APOSTOLOVA, LIANA G
INDIANA UNIV-PURDUE UNIV AT INDIANAPOLIS
Imaging and genetic biomarkers for Alzheimers disease
Alzheimer's disease & other dementias
Acquired Cognitive Impairment... Aging... Alzheimer's Disease... Alzheimer's Disease including Alzheimer's Disease Related Dementias (AD/ADRD)... Brain Disorders... Clinical Research... Clinical Research - Extramural... Dementia... Genetic Testing... Genetics... Human Genome... Neurodegenerative... Neurosciences... Prevention... Translational Research
DESCRIPTION (provided by applicant): Alzheimer’s disease (AD) presently affects over 5 million Americans and is projected to affect 15 million by 2050. Biomarkers are presently the only feasible approach for diagnosing and quantifying disease-associated changes in the latent AD stage during which a successful disease-modifying therapeutic intervention would realize the greatest impact. High-throughput neuroimaging and genetics have a proven track record for critically advancing our understanding of disease mechanisms and promoting therapeutic development. Our goals are to develop a multimodal biomarker AD risk assessment tool using the prospectively collected imaging, genetic and gene expression ImaGene data set. We propose to apply advanced imaging genetics statistical approaches to achieve the following three aims: 1) identify a discovery set of AD-relevant candidate imaging and genetic biomarkers; 2) select gene expression variables with strong evidence for biological relevance to AD; and 3) develop and validate a multimodal classifier capable of accurately assessing one’s risk for future conversion to AD. The discovery of critical disease-related pathways will fundamentally advance our understanding of the molecular and genetic triggers of AD and bring us closer to genomic-based interventions and personalized risk assessment.
PUBLIC HEALTH RELEVANCE: The proposed research is relevant to public health as there is an urgent need for biomarkers capable of early and presymptomatic diagnosis and for discovery of critical disease-associated pathways. The proposed research is highly relevant to the mission of NIA because it will 1) identify and test key imaging and peripheral blood genetic biomarkers that when combined will help diagnose early AD and 2) critically inform AD drug development.

____

● **Task statement**: Revise the Alzheimer's biomarker grant summary by rewriting it starting with "PUBLIC HEALTH RELEVANCE: The" and going on through "AD drug development.", with "biomarkers" changed to "indicators" throughout.

● **The data**:
____

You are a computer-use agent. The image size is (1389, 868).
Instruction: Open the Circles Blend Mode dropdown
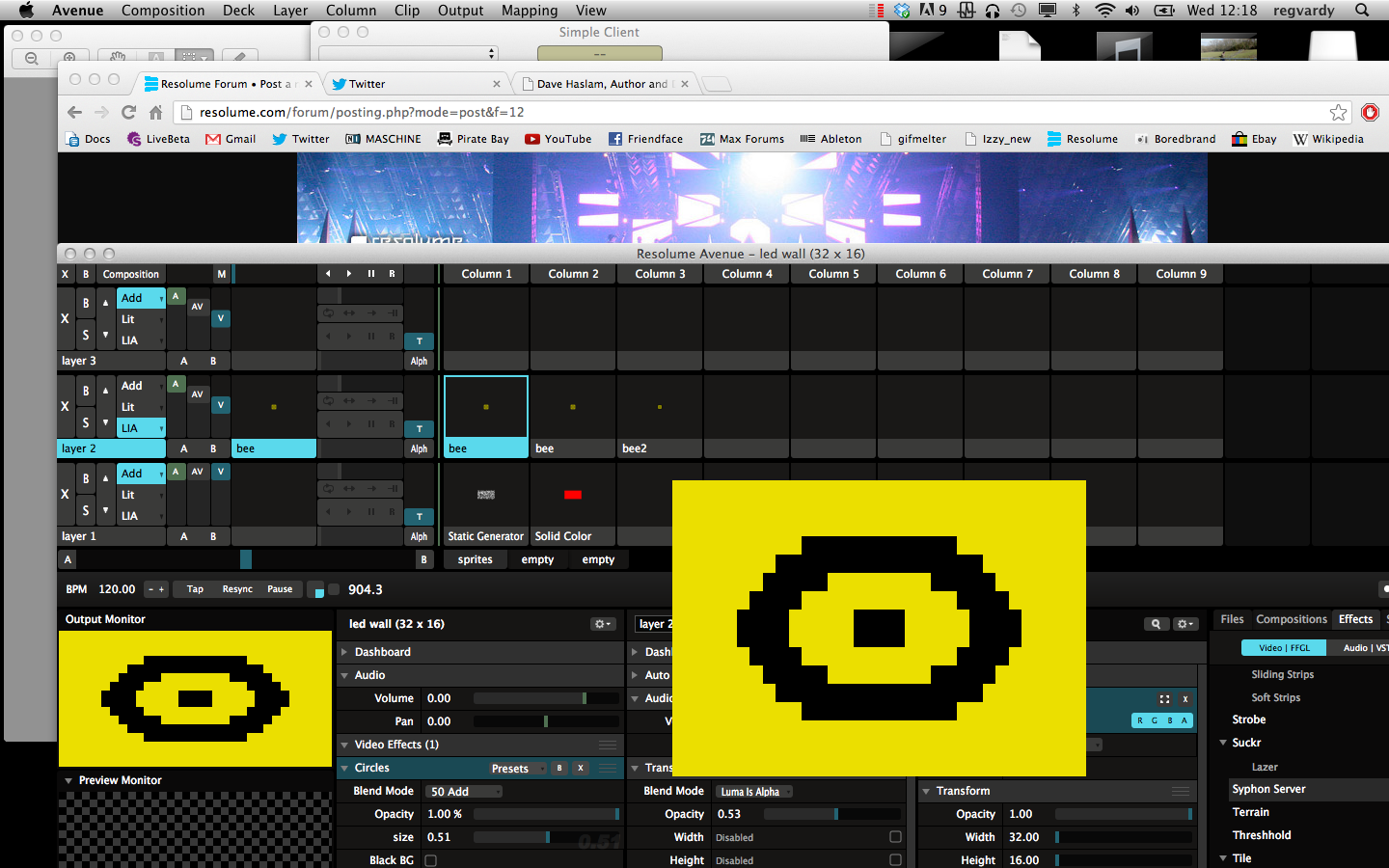point(465,792)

____

● **Written solution**:
PUBLIC HEALTH RELEVANCE: The proposed research is relevant to public health as there is an urgent need for indicators capable of early and presymptomatic diagnosis and for discovery of critical disease-associated pathways. The proposed research is highly relevant to the mission of NIA because it will 1) identify and test key imaging and peripheral blood genetic indicators that when combined will help diagnose early AD and 2) critically inform AD drug development.